BLOC DE TEXTE:
Exploitation agricole ou Agroécosystème ?

Combien de temps ?

Marée marron !
Marée marron !
Embouchure du Gard proche des Saintes-Maries-de-la-Mer en juin dernier : combien de temps faudra-t-il encore pour faire le lien entre cette pollution et l’érosion de la fertilité des sols ?

Avec un mois de juin frais et humide, hormis les zones touchées par des orages violents, des tornades et/ou de la grêle, la météo, même si elle a été compliquée, reste globalement favorable et en rien similaire aux deux années précédentes. Cependant, combien de temps faudra-t-il encore pour faire la liaison entre ces multiples coulées de boue, ces rivières marron jusque dans les estuaires alimentées avec cette bonne terre qui est arrachée aux champs ? Combien de temps faudra-t-il pour comprendre qu’un gain d’infiltration de quelques millimètres/heure, ce sont rapidement des centaines de m3 conservés à l’hectare et des masses d’eau considérables retenues à l’échelle d’un bassin versant ?
Combien de temps faudra-t-il pour enfin admettre que le travail du sol est une activité hasardeuse surtout lorsque le climat devient capricieux ? Sans avoir toutes les vertus, l’ACS, sans compter ses autres bénéfices en matière de préservation de l’outil de production, est capable d’apporter des réponses assez rapides pour minimiser une grande partie de ces catastrophes dans les champs, sur les routes et encore plus loin en aval. En prime, elle a un impact à moyen terme très complémentaire avec la séquestration du carbone : un dossier de plus en plus présent dans les orientations agricoles aujourd’hui.

EXERCICE COURT A:
Recopiez intégralement le texte sur l'érosion des sols, sans y changer quoi que ce soit.

DONNÉES FOURNIES:
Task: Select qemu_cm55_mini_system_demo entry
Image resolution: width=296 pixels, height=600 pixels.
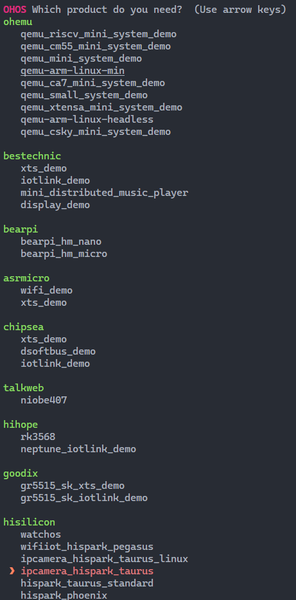Action: click(96, 46)
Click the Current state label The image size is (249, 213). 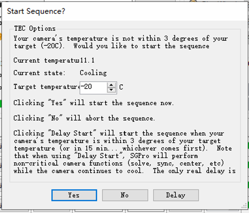(x=40, y=73)
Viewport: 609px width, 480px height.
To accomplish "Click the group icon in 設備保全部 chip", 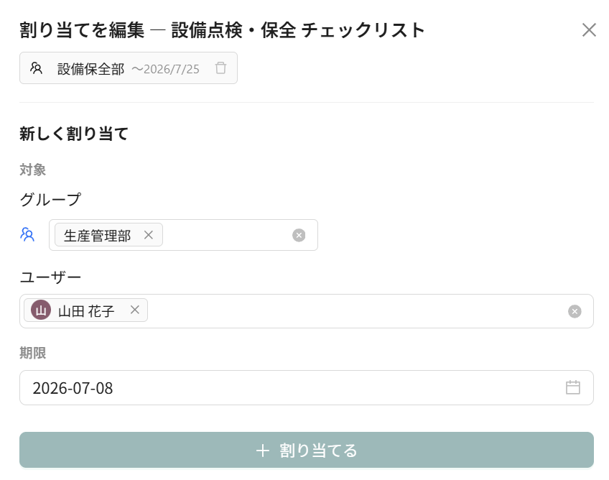I will pyautogui.click(x=36, y=68).

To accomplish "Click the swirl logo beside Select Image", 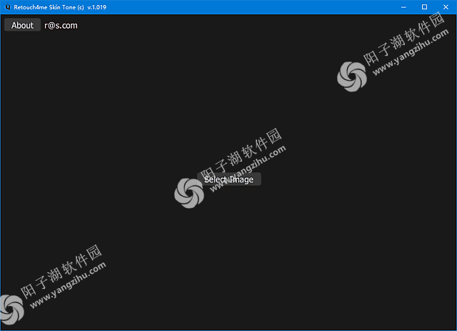I will tap(189, 192).
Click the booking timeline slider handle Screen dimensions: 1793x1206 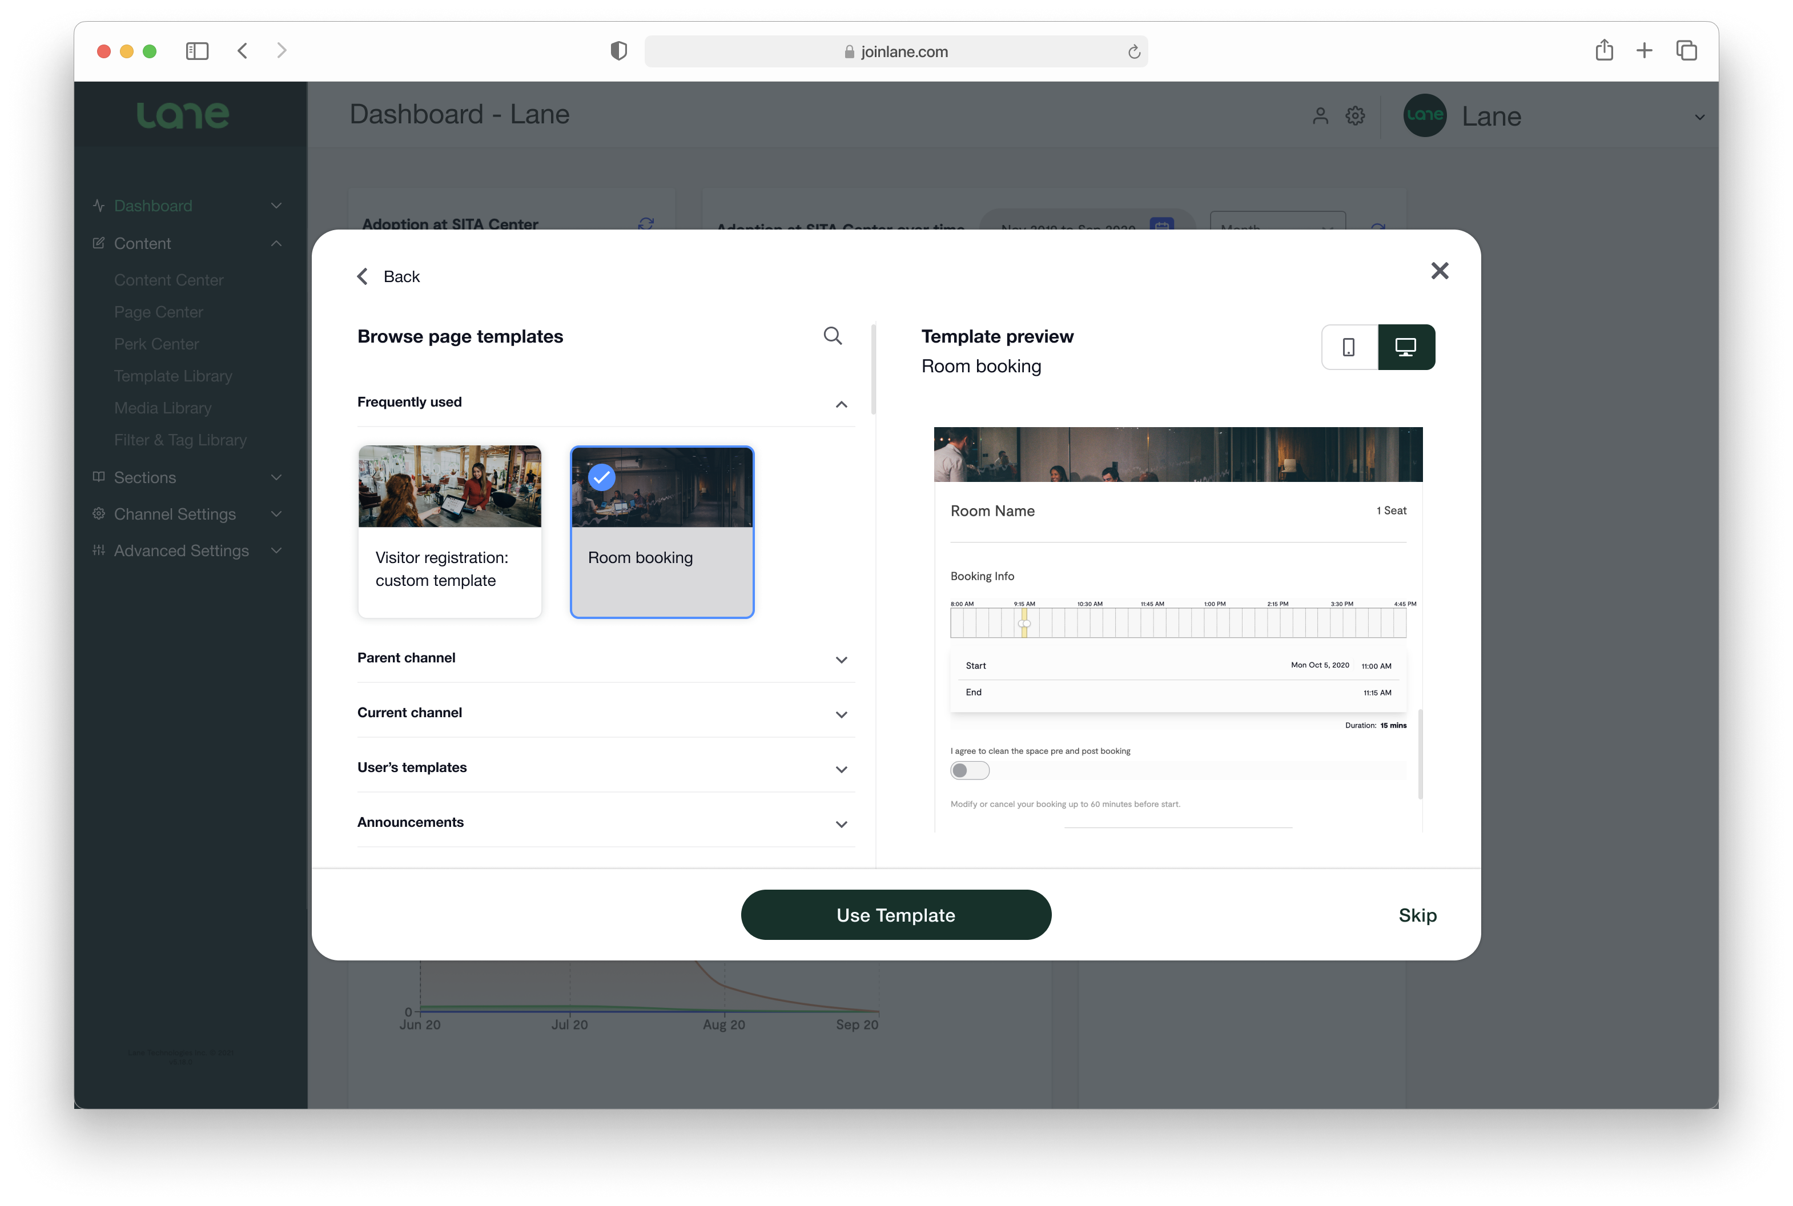point(1024,623)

EXERCICE COURT B:
Relevez chaque ligne des enregistrements qui contient la chaîne « width », en tenant compte des majuscules et des minuscules.

SOLUTION RÉDIGÉE A:
Exploitation agricole ou Agroécosystème ?

Combien de temps ?

Marée marron !
Marée marron !
Embouchure du Gard proche des Saintes-Maries-de-la-Mer en juin dernier : combien de temps faudra-t-il encore pour faire le lien entre cette pollution et l’érosion de la fertilité des sols ?

Avec un mois de juin frais et humide, hormis les zones touchées par des orages violents, des tornades et/ou de la grêle, la météo, même si elle a été compliquée, reste globalement favorable et en rien similaire aux deux années précédentes. Cependant, combien de temps faudra-t-il encore pour faire la liaison entre ces multiples coulées de boue, ces rivières marron jusque dans les estuaires alimentées avec cette bonne terre qui est arrachée aux champs ? Combien de temps faudra-t-il pour comprendre qu’un gain d’infiltration de quelques millimètres/heure, ce sont rapidement des centaines de m3 conservés à l’hectare et des masses d’eau considérables retenues à l’échelle d’un bassin versant ?
Combien de temps faudra-t-il pour enfin admettre que le travail du sol est une activité hasardeuse surtout lorsque le climat devient capricieux ? Sans avoir toutes les vertus, l’ACS, sans compter ses autres bénéfices en matière de préservation de l’outil de production, est capable d’apporter des réponses assez rapides pour minimiser une grande partie de ces catastrophes dans les champs, sur les routes et encore plus loin en aval. En prime, elle a un impact à moyen terme très complémentaire avec la séquestration du carbone : un dossier de plus en plus présent dans les orientations agricoles aujourd’hui.

SOLUTION RÉDIGÉE B:
Image resolution: width=296 pixels, height=600 pixels.
Viewport: 609px width, 480px height.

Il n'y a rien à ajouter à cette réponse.